> _WHAT TO PRODUCE_
Can you give all the records again without altering a single character?

Records from a data collection
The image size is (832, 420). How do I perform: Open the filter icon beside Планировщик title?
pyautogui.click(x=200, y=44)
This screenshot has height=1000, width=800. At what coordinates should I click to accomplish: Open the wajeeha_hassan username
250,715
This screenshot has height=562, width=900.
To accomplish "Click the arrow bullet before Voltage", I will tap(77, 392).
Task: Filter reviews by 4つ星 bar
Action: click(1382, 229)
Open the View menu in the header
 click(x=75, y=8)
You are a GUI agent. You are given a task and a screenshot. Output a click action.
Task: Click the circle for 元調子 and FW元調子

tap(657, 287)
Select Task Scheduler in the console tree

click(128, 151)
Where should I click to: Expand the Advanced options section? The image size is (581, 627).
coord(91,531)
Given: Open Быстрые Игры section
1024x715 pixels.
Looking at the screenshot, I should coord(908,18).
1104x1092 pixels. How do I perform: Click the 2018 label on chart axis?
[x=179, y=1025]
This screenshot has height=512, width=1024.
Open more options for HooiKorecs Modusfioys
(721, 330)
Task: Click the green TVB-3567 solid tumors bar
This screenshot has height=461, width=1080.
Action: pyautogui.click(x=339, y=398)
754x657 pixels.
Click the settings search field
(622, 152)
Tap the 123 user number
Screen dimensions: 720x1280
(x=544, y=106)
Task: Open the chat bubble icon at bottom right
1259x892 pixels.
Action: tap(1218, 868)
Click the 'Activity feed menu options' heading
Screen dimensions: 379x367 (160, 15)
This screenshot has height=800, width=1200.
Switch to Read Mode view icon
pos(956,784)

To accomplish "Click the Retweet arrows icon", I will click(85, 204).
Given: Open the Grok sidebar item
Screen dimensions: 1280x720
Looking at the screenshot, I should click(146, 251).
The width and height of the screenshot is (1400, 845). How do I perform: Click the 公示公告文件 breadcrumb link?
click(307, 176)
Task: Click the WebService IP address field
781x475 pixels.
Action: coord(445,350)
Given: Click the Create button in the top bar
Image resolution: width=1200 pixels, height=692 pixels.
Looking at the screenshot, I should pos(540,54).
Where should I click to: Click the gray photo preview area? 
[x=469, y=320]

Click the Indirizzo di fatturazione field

> _RESPONSE TO THE EXERCISE_
The image size is (832, 420). How do I perform: Open the filter icon beside Планировщик title?
pyautogui.click(x=200, y=44)
This screenshot has height=1000, width=800. At what coordinates should I click to accomplish: Open the wajeeha_hassan username
250,715
This screenshot has height=562, width=900.
To accomplish "Click the arrow bullet before Voltage", I will tap(77, 392).
Task: Filter reviews by 4つ星 bar
Action: click(1382, 229)
Open the View menu in the header
 click(x=75, y=8)
You are a GUI agent. You are given a task and a screenshot. Output a click action.
Task: Click the circle for 元調子 and FW元調子

tap(657, 287)
Select Task Scheduler in the console tree

click(128, 151)
Where should I click to: Expand the Advanced options section? The image size is (581, 627).
coord(91,531)
Given: Open Быстрые Игры section
1024x715 pixels.
Looking at the screenshot, I should coord(908,18).
1104x1092 pixels. How do I perform: Click the 2018 label on chart axis?
[x=179, y=1025]
This screenshot has height=512, width=1024.
Open more options for HooiKorecs Modusfioys
(721, 330)
Task: Click the green TVB-3567 solid tumors bar
This screenshot has height=461, width=1080.
Action: pyautogui.click(x=339, y=398)
754x657 pixels.
Click the settings search field
(622, 152)
Tap the 123 user number
Screen dimensions: 720x1280
(x=544, y=106)
Task: Open the chat bubble icon at bottom right
1259x892 pixels.
Action: tap(1218, 868)
Click the 'Activity feed menu options' heading
Screen dimensions: 379x367 (160, 15)
This screenshot has height=800, width=1200.
Switch to Read Mode view icon
pos(956,784)

To accomplish "Click the Retweet arrows icon", I will click(85, 204).
Given: Open the Grok sidebar item
Screen dimensions: 1280x720
Looking at the screenshot, I should click(146, 251).
The width and height of the screenshot is (1400, 845). How do I perform: Click the 公示公告文件 breadcrumb link?
click(307, 176)
Task: Click the WebService IP address field
781x475 pixels.
Action: coord(445,350)
Given: Click the Create button in the top bar
Image resolution: width=1200 pixels, height=692 pixels.
Looking at the screenshot, I should pos(540,54).
Where should I click to: Click the gray photo preview area? 
[x=469, y=320]

Click the Indirizzo di fatturazione field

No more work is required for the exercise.